- _Supplied data_:

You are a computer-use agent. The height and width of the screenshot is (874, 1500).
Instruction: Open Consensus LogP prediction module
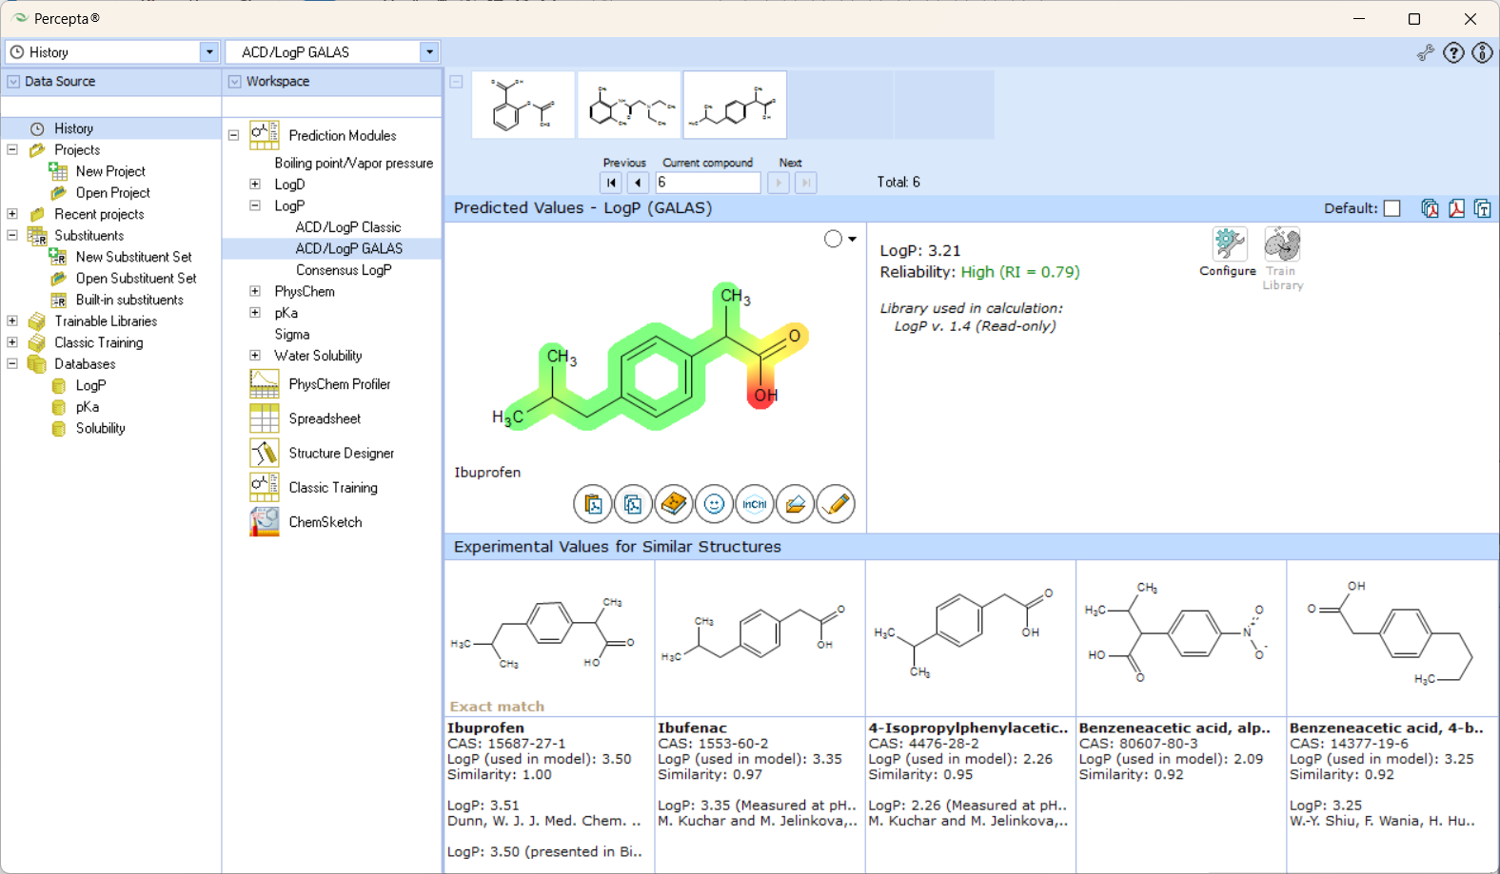pos(343,270)
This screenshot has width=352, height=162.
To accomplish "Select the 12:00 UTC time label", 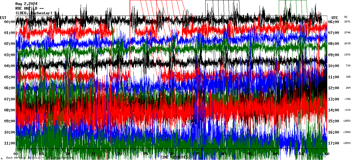I will pyautogui.click(x=334, y=88).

- _Task description_:
Return the lines containing "height", taking each one from the listing.

- _Answer space_:
You are a computer-use agent. The height and width of the screenshot is (874, 1500).
This screenshot has width=352, height=162.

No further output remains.